-- START Supplied records --

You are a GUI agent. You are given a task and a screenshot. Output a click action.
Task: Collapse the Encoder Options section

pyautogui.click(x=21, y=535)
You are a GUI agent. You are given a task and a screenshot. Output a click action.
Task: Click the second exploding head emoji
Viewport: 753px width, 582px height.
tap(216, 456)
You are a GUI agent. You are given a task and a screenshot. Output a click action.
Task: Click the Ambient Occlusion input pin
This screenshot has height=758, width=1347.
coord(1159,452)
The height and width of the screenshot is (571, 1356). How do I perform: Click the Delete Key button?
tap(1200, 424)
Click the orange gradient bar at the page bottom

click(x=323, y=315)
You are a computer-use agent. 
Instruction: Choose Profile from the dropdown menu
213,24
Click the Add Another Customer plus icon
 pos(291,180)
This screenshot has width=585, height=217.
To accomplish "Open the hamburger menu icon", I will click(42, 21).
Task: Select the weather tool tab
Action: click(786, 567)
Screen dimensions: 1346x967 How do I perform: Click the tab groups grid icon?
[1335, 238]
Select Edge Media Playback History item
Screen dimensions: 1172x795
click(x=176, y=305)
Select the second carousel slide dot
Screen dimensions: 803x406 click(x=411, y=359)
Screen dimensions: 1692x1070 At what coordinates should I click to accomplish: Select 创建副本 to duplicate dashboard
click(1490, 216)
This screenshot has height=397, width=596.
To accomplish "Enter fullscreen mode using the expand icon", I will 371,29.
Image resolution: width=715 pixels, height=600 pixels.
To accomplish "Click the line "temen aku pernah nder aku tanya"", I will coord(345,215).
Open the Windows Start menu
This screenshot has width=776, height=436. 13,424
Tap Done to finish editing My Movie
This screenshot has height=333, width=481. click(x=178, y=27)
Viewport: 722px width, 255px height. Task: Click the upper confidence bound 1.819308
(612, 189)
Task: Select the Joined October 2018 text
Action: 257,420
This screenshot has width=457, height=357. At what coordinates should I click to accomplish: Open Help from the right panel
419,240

-- END Supplied records --

*What needs to be done*
Reproduce the material above verbatim, line for line, without altering any character.

*Answer*
You are a GUI agent. You are given a task and a screenshot. Output a click action.
Task: Collapse the Encoder Options section

pyautogui.click(x=21, y=535)
You are a GUI agent. You are given a task and a screenshot. Output a click action.
Task: Click the second exploding head emoji
Viewport: 753px width, 582px height.
tap(216, 456)
You are a GUI agent. You are given a task and a screenshot. Output a click action.
Task: Click the Ambient Occlusion input pin
This screenshot has height=758, width=1347.
coord(1159,452)
The height and width of the screenshot is (571, 1356). How do I perform: Click the Delete Key button?
tap(1200, 424)
Click the orange gradient bar at the page bottom

click(x=323, y=315)
You are a computer-use agent. 
Instruction: Choose Profile from the dropdown menu
213,24
Click the Add Another Customer plus icon
 pos(291,180)
This screenshot has width=585, height=217.
To accomplish "Open the hamburger menu icon", I will click(42, 21).
Task: Select the weather tool tab
Action: click(786, 567)
Screen dimensions: 1346x967 How do I perform: Click the tab groups grid icon?
[1335, 238]
Select Edge Media Playback History item
Screen dimensions: 1172x795
click(x=176, y=305)
Select the second carousel slide dot
Screen dimensions: 803x406 click(x=411, y=359)
Screen dimensions: 1692x1070 At what coordinates should I click to accomplish: Select 创建副本 to duplicate dashboard
click(1490, 216)
This screenshot has height=397, width=596.
To accomplish "Enter fullscreen mode using the expand icon", I will 371,29.
Image resolution: width=715 pixels, height=600 pixels.
To accomplish "Click the line "temen aku pernah nder aku tanya"", I will coord(345,215).
Open the Windows Start menu
This screenshot has width=776, height=436. 13,424
Tap Done to finish editing My Movie
This screenshot has height=333, width=481. click(x=178, y=27)
Viewport: 722px width, 255px height. Task: Click the upper confidence bound 1.819308
(612, 189)
Task: Select the Joined October 2018 text
Action: 257,420
This screenshot has width=457, height=357. At what coordinates should I click to accomplish: Open Help from the right panel
419,240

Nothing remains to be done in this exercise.